直木賞作家の自伝的エッセイ。両親との関係や、作家になる経緯など、どれも読ませる。



金子雅臣「壊れる男たち セクハラはなぜ繰り返されるのか」(岩波新書、740円税別)

これを読むと、セクハラは絶対になくならないな、と思う。セクハラの被害者が相手に対して常に社会的な上下関係やお互いの立場を意識しているのに、加害者(多くは男)側は対等な男女間の駆け引きだと思い込んでいる都合のよい無自覚さ。弱い立場にある女性に手を差し伸べることを男の甲斐性とするような考えの根強さには、うんざり。未読の方はぜひ読んで、うんざりしてみよう。



朝松健「暁けの蛍」(講談社、1800円税別)

世阿弥一休宗純という取り合わせが興味を惹く小説。が、読んでみれば、期待外れ。世阿弥足利義満の寵童だったということにこだわる限り、所詮は、杉本苑子の作(「華の碑文」)には及ばないと思う。若年期の一休をえがいた箇所は、面白い。



東直己「英雄先生」(角川書店、1700円税別)

元ボクサーのいいかげんな高校教師が、成り行きでヒーローになるってストーリー。東直己だから、それなりに面白い。カルト宗教を絡めたところがミソか。
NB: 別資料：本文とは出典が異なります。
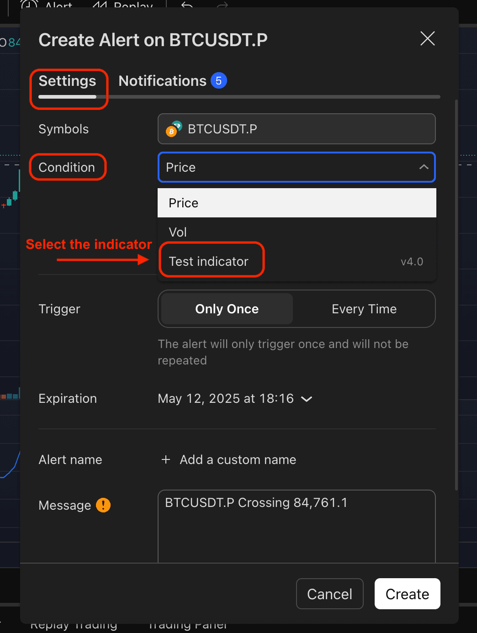This screenshot has width=477, height=633.
Task: Select Vol in the condition list
Action: pyautogui.click(x=178, y=232)
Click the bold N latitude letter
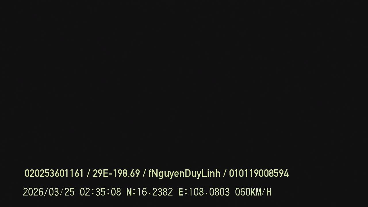This screenshot has width=368, height=207. pyautogui.click(x=129, y=192)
東直己「ライト・グッドバイ」(早川書房、1700円税別)

ススキノ探偵<俺>シリーズ。冒頭に登場する、本が売れている哲学教授って、誰れがモデル?・・・うるさい日本の、人間嫌いの某国立大学教授かしら。



本田由紀 内藤朝雄 後藤和智「「ニート」って言うな!」(光文社新書、800円税別)

昨今、マスコミでもてはやされている「ニート」観に反論した本。この本がいわんとしていることには全面的にうなずける。が、方向性としては、若年労働者、失業者の置かれている状況や、若者が正社員として採用されにくい労働環境や企業の姿勢、労働・採用の実態など、現場の事情を具体的に伝えるべきではなかろうか。私は、それが読みたいと思う。